## TO DO
Give back the full data, unchanged and complete.
--- START ---
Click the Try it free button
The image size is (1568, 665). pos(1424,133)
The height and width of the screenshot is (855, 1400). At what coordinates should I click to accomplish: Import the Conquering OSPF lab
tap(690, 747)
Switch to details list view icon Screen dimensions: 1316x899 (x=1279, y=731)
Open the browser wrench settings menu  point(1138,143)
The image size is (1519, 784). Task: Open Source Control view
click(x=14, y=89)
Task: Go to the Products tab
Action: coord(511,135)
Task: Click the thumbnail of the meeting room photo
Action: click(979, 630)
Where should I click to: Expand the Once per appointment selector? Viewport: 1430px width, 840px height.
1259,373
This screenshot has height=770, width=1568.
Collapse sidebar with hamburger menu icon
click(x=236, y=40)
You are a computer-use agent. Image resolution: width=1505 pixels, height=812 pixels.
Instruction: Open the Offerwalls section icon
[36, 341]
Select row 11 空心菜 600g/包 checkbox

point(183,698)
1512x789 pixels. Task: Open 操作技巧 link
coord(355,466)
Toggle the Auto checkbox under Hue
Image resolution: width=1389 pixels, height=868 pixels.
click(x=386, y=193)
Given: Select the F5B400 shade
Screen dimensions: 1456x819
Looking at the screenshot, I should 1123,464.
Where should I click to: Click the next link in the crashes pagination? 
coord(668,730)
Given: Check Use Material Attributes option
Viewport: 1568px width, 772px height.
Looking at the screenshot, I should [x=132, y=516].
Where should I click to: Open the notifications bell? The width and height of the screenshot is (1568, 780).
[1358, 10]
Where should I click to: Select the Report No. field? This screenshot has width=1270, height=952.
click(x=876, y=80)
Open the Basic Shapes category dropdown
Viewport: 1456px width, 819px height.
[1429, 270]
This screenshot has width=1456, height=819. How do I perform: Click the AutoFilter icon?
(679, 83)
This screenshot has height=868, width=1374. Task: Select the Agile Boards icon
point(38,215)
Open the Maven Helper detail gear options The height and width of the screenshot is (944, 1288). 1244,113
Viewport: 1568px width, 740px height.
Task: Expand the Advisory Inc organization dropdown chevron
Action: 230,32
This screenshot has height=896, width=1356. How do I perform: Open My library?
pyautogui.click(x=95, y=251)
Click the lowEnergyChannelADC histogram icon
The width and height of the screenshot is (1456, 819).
--- END ---
## COMPLETED EXERCISE
Click the Try it free button
The image size is (1568, 665). pos(1424,133)
The height and width of the screenshot is (855, 1400). At what coordinates should I click to accomplish: Import the Conquering OSPF lab
tap(690, 747)
Switch to details list view icon Screen dimensions: 1316x899 (x=1279, y=731)
Open the browser wrench settings menu  point(1138,143)
The image size is (1519, 784). Task: Open Source Control view
click(x=14, y=89)
Task: Go to the Products tab
Action: coord(511,135)
Task: Click the thumbnail of the meeting room photo
Action: click(979, 630)
Where should I click to: Expand the Once per appointment selector? Viewport: 1430px width, 840px height.
1259,373
This screenshot has height=770, width=1568.
Collapse sidebar with hamburger menu icon
click(x=236, y=40)
You are a computer-use agent. Image resolution: width=1505 pixels, height=812 pixels.
Instruction: Open the Offerwalls section icon
[36, 341]
Select row 11 空心菜 600g/包 checkbox

point(183,698)
1512x789 pixels. Task: Open 操作技巧 link
coord(355,466)
Toggle the Auto checkbox under Hue
Image resolution: width=1389 pixels, height=868 pixels.
click(x=386, y=193)
Given: Select the F5B400 shade
Screen dimensions: 1456x819
Looking at the screenshot, I should 1123,464.
Where should I click to: Click the next link in the crashes pagination? 
coord(668,730)
Given: Check Use Material Attributes option
Viewport: 1568px width, 772px height.
Looking at the screenshot, I should [x=132, y=516].
Where should I click to: Open the notifications bell? The width and height of the screenshot is (1568, 780).
[1358, 10]
Where should I click to: Select the Report No. field? This screenshot has width=1270, height=952.
click(x=876, y=80)
Open the Basic Shapes category dropdown
Viewport: 1456px width, 819px height.
[1429, 270]
This screenshot has width=1456, height=819. How do I perform: Click the AutoFilter icon?
(679, 83)
This screenshot has height=868, width=1374. Task: Select the Agile Boards icon
point(38,215)
Open the Maven Helper detail gear options The height and width of the screenshot is (944, 1288). 1244,113
Viewport: 1568px width, 740px height.
Task: Expand the Advisory Inc organization dropdown chevron
Action: 230,32
This screenshot has height=896, width=1356. How do I perform: Open My library?
pyautogui.click(x=95, y=251)
Click the lowEnergyChannelADC histogram icon
The width and height of the screenshot is (1456, 819).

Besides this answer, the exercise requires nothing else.